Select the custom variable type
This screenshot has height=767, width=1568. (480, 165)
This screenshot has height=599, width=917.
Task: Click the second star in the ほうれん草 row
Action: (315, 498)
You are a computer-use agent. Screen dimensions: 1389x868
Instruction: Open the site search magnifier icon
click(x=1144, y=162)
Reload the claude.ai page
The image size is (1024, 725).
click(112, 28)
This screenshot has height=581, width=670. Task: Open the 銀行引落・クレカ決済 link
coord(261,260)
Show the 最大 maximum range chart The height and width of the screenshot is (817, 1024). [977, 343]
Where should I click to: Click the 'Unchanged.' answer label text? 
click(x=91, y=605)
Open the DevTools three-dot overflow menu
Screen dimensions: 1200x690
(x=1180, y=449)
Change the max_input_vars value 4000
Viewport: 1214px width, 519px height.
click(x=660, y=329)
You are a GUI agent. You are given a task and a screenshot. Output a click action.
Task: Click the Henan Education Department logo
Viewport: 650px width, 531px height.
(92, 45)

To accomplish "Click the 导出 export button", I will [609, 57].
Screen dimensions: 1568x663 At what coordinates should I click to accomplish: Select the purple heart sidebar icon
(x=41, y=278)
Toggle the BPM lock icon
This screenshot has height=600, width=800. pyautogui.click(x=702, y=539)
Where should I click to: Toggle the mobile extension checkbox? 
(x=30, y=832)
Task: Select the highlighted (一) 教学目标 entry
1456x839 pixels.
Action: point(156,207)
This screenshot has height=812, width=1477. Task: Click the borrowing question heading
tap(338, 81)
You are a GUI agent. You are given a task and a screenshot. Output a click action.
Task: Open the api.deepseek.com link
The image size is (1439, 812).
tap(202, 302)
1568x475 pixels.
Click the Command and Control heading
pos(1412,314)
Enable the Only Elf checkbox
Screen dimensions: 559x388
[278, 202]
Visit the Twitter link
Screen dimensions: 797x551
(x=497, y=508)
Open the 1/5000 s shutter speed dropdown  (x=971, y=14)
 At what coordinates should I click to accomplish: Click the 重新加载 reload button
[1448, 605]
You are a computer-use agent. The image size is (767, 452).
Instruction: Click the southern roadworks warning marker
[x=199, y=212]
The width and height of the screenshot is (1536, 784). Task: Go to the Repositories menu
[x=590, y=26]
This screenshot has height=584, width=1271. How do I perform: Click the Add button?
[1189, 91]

*What is asked*. Reproduce the material above line for line, leaving every character unchanged.

*Answer to this task*.
Select the custom variable type
This screenshot has height=767, width=1568. (480, 165)
This screenshot has height=599, width=917.
Task: Click the second star in the ほうれん草 row
Action: (315, 498)
You are a computer-use agent. Screen dimensions: 1389x868
Instruction: Open the site search magnifier icon
click(x=1144, y=162)
Reload the claude.ai page
The image size is (1024, 725).
click(112, 28)
This screenshot has height=581, width=670. Task: Open the 銀行引落・クレカ決済 link
coord(261,260)
Show the 最大 maximum range chart The height and width of the screenshot is (817, 1024). [977, 343]
Where should I click to: Click the 'Unchanged.' answer label text? 
click(x=91, y=605)
Open the DevTools three-dot overflow menu
Screen dimensions: 1200x690
(x=1180, y=449)
Change the max_input_vars value 4000
Viewport: 1214px width, 519px height.
click(x=660, y=329)
You are a GUI agent. You are given a task and a screenshot. Output a click action.
Task: Click the Henan Education Department logo
Viewport: 650px width, 531px height.
(92, 45)

To accomplish "Click the 导出 export button", I will [609, 57].
Screen dimensions: 1568x663 At what coordinates should I click to accomplish: Select the purple heart sidebar icon
(x=41, y=278)
Toggle the BPM lock icon
This screenshot has height=600, width=800. pyautogui.click(x=702, y=539)
Where should I click to: Toggle the mobile extension checkbox? 
(x=30, y=832)
Task: Select the highlighted (一) 教学目标 entry
1456x839 pixels.
Action: point(156,207)
This screenshot has height=812, width=1477. Task: Click the borrowing question heading
tap(338, 81)
You are a GUI agent. You are given a task and a screenshot. Output a click action.
Task: Open the api.deepseek.com link
The image size is (1439, 812).
tap(202, 302)
1568x475 pixels.
Click the Command and Control heading
pos(1412,314)
Enable the Only Elf checkbox
Screen dimensions: 559x388
[278, 202]
Visit the Twitter link
Screen dimensions: 797x551
(x=497, y=508)
Open the 1/5000 s shutter speed dropdown  (x=971, y=14)
 At what coordinates should I click to accomplish: Click the 重新加载 reload button
[1448, 605]
You are a computer-use agent. The image size is (767, 452).
Instruction: Click the southern roadworks warning marker
[x=199, y=212]
The width and height of the screenshot is (1536, 784). Task: Go to the Repositories menu
[x=590, y=26]
This screenshot has height=584, width=1271. How do I perform: Click the Add button?
[1189, 91]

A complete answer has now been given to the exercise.